Beyond One-Size-Fits-All: A Differential Sensitivity Framework for Machine Learning–Based Detection of Anomalous Survey ResponsesDing, Cody
doi: 10.1177/00131644261448404pmid: 42238019
Anomalous survey responses, including random, careless, extreme, acquiescent, straightline, and alternating responding, threaten the validity of survey-based research. Machine learning (ML) algorithms offer flexible, model-agnostic alternatives to traditional detection methods, yet their relative effectiveness across anomaly types remains poorly understood. This study evaluated 11 unsupervised anomaly detection algorithms spanning four paradigms (distance-based, density-based, reconstruction-based, and tree/boundary-based) against six simulated anomaly types embedded in a realistic survey dataset (N = 3,000).
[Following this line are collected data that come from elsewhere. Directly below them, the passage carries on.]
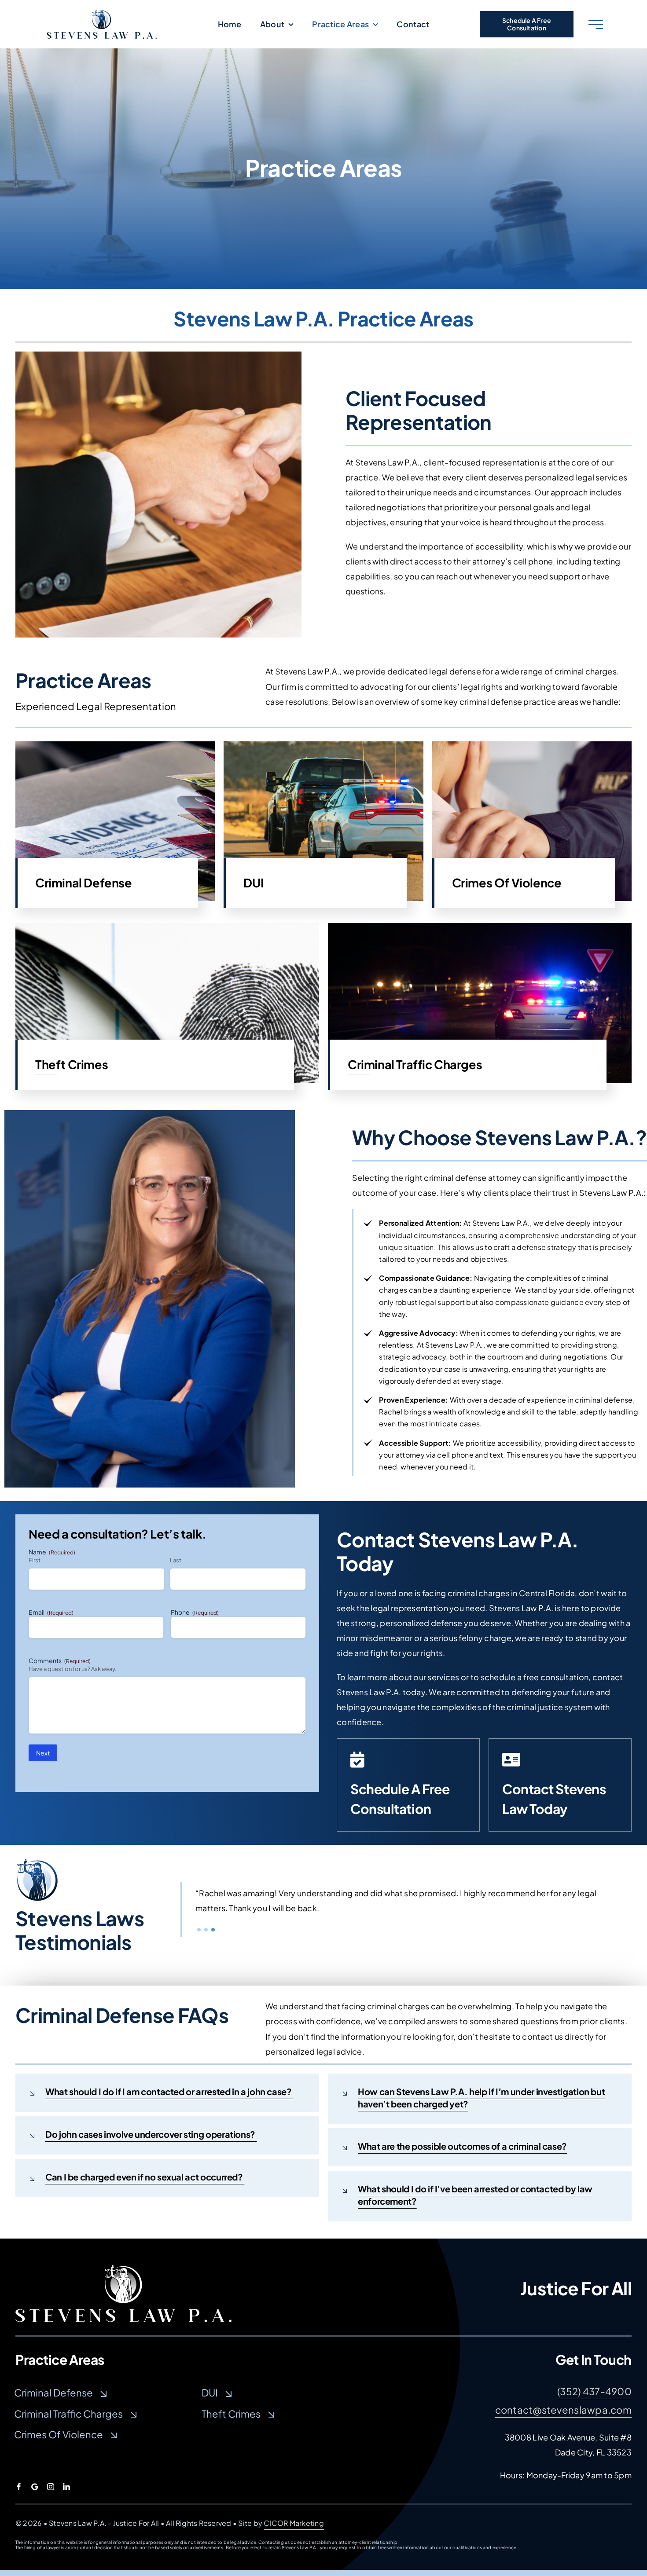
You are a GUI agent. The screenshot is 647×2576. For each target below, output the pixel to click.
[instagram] (50, 2486)
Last (175, 1560)
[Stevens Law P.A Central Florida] (123, 2269)
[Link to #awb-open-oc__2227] (595, 24)
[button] (199, 1937)
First (34, 1560)
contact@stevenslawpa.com (563, 2410)
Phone (195, 1612)
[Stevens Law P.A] (102, 13)
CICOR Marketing (294, 2523)
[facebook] (18, 2486)
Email (51, 1612)
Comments (60, 1660)
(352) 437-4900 (594, 2391)
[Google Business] (34, 2486)
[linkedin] (66, 2486)
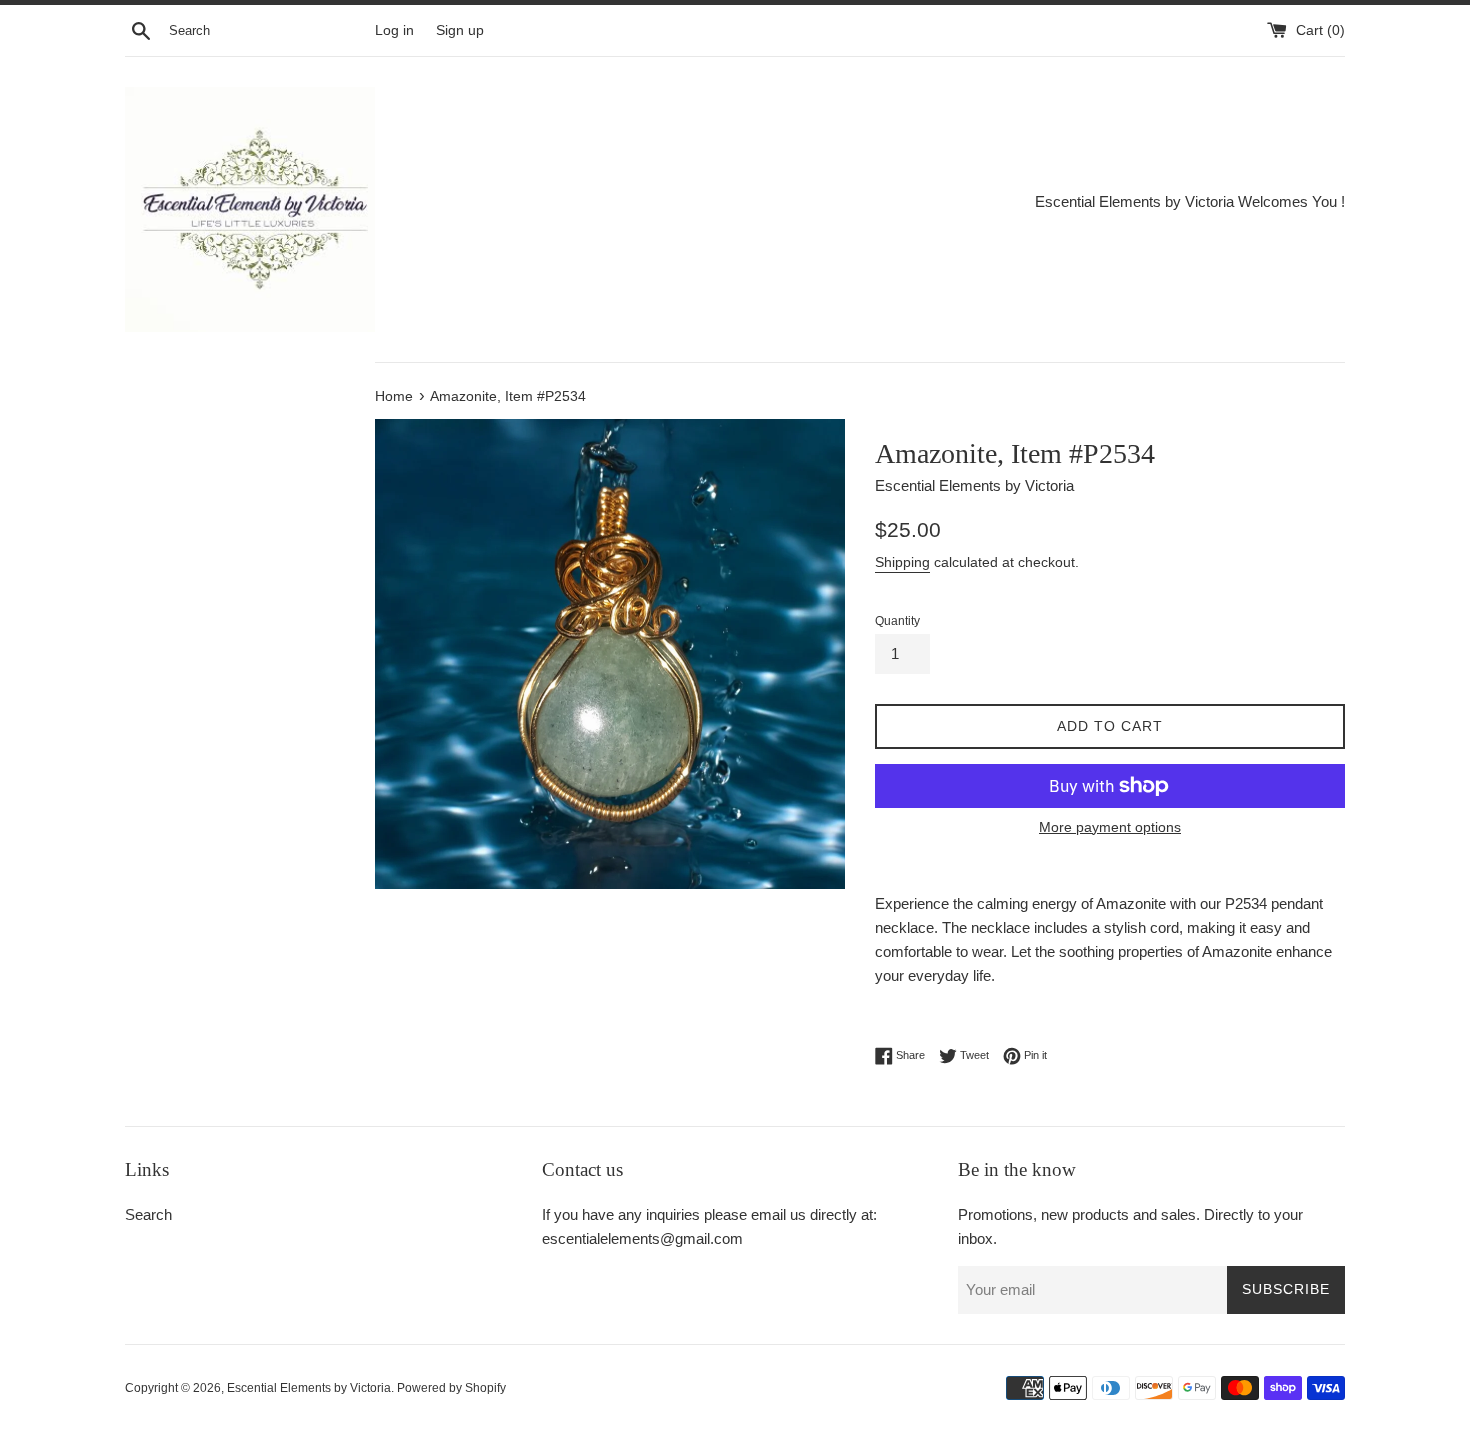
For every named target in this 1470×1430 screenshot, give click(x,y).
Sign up (460, 30)
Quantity (897, 621)
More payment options (1110, 827)
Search (148, 1214)
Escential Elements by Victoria (309, 1388)
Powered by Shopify (451, 1388)
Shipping (902, 562)
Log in (394, 30)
Results revealed pronounced differential sensitivity: globally deviant patterns (random, extreme, alternating) were universally detectable, whereas careless and acquiescent responding required reconstruction- or boundary-based methods, and straightline responding resisted detection by all algorithms (maximum area under the receiver operating characteristic curve [AUC-ROC] < .70). No single algorithm dominated across all types. These findings argue for multimethod approaches combining ML algorithms with traditional response quality indicators, and provide a framework for selecting detection methods based on anticipated anomaly types.